Geëxtraheerde tekst >>
———

Na het hele begrafenisgebeuren werd iedereen gezuiverd, omdat ze zo nauw in contact waren gekomen met de dood. Dit kon verschillende handeling inhouden: ze werden bijvoorbeeld besprenkeld met een natte olijftak of zeewater (liefst door een priester) of ze stapten over het vuur. Wat ook altijd gebeurde was dat de klaagvrouwen hen toestemming gaven weg te gaan met de woorden ilicet (komt van ire licet: je mag beschikken), of dat iedereen nog een laatste afscheid nam met vale (het ga je goed).
Op een graf werd een grafsteen geplaatst met Dis Manibus (Sacrum), vaak afgekort tot D.M.(S.), de naam van de overledene, diens beroep ,hoogtepunten uit zijn carrière en vaak een vrij precieze leeftijd (soms tot op het aantal dagen nauwkeurig). Vaak wordt ook vermeld wie de begrafenis heeft betaald.
Grafschriften spraken vaak de voorbijgangers aan, aangezien ze meestal aan de uit- en invalswegen van de stad lagen. De stenen zijn goed bewaard gebleven, wat ons een duidelijk beeld van de Romeinse samenleving geeft. Sommige zijn erg ontroerend, andere net grappig.

———

Bronmateriaal >>
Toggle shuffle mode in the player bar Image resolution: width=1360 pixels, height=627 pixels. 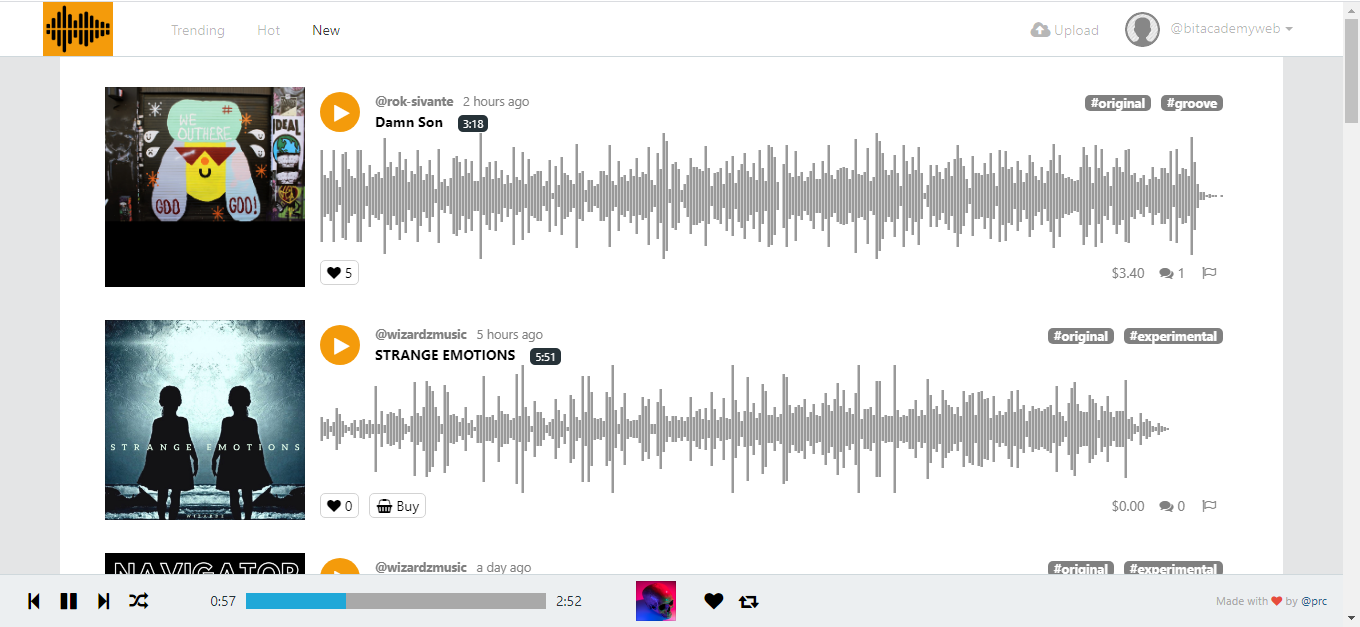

———

Te ondernemen stappen >>
(1) Welke afkorting van Dis Manibus (Sacrum) stond volgens de tekst over Romeinse begrafenissen vaak op een grafsteen?
(2) Neem alsjeblieft uit de tekst over Romeinse begrafenissen letterlijk het stuk over van "Op een graf" tot en met "andere net grappig.".

Probleemoplossingen >>
(1) D.M.(S.)

(2)
Op een graf werd een grafsteen geplaatst met Dis Manibus (Sacrum), vaak afgekort tot D.M.(S.), de naam van de overledene, diens beroep ,hoogtepunten uit zijn carrière en vaak een vrij precieze leeftijd (soms tot op het aantal dagen nauwkeurig). Vaak wordt ook vermeld wie de begrafenis heeft betaald.
Grafschriften spraken vaak de voorbijgangers aan, aangezien ze meestal aan de uit- en invalswegen van de stad lagen. De stenen zijn goed bewaard gebleven, wat ons een duidelijk beeld van de Romeinse samenleving geeft. Sommige zijn erg ontroerend, andere net grappig.